Among the four measured distances, the average distance between PA and the posterior wall of the joint capsule is the shortest, only 2.97 (±0.88) mm in the Non-Osteoarthritis Group. Although this distance has increased in the Osteoarthritis Group, it is only 3.46 (±1.21) mm. Therefore, when operating at the joint surface level, once the posterior joint capsule is penetrated, PA is easily damaged.
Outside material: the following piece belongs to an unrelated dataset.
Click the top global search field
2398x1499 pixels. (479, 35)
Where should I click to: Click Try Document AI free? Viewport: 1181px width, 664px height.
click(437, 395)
There is still no clear answer to whether knee flexion can increase the distance of PA. Ninomiya et al.'s cadaveric study showed that when the knee is in the flexion position, the artery extends backward, thus protecting the PA from direct injury to a certain extent. ¹³ Oehler, Keyurapan, Farrington, et al. also proved the above point through knee flexion 90° MRI.^23,25–27 However, some researchers found through ultrasound that the PA distance did not increase during knee flexion.^28–31 It is worth noting that this study did not include the cases involving periarticular masses like Baker’s cysts in the study group. Keser et al. demonstrated that periarticular masses of the knee would affect the location of PA and increase the risk of vascular injury. Surgeons are encouraged to clarify the specific PA route before surgery in such cases. ¹¹

Several limitations of this study should be acknowledged. First of all, the retrospective nature of the study limited the collection of knee MRI data to the knee extension position, while many knee surgeries are performed with the knee in flexion. We will further verify the position change of PA in flexion position. Secondly, limited by the retrospective study, the influencing factors of this study are derived from the hospital database, not measured by the same person, and there may be measurement error. (Each patient undergoing examination in the radiology department will be recorded their basic information such as height, weight, and leg circumference by nurses and uploaded to the hospital database. This task was completed by several nurses, not just one.) Thirdly, the measurement is too theoretical and simple, and there are many factors affecting knee surgery in reality, such as increasing the amount of osteotomy when the tibial plateau defect is large, and reducing the amount of osteotomy in shorter patients, which cannot be fully covered. Fourth, the study’s data was derived from a single hospital, which has regional uniqueness and may limit its generalizability to a broader population.

Conclusion

Our study has the following clinical significance. The distance between the PA and the posterolateral condyle of the femur at the level of the line connecting the internal and external collateral ligaments is the closest distance of the femoral segment, and the surgeon should be cautious when performing surgical operations near this level; The average distance between the PA and the posterior wall of the joint capsule at the level of the articular surface is very short, making it susceptible to PA damage once the joint capsule is breached. Female patients with short stature, light weight and thin leg circumference are at high risk of PA injury; The risk of PA injury in younger patients with osteoarthritis is higher than older patients, and non-osteoarthritis patients have a higher risk of PA injury during knee surgery than osteoarthritis patients.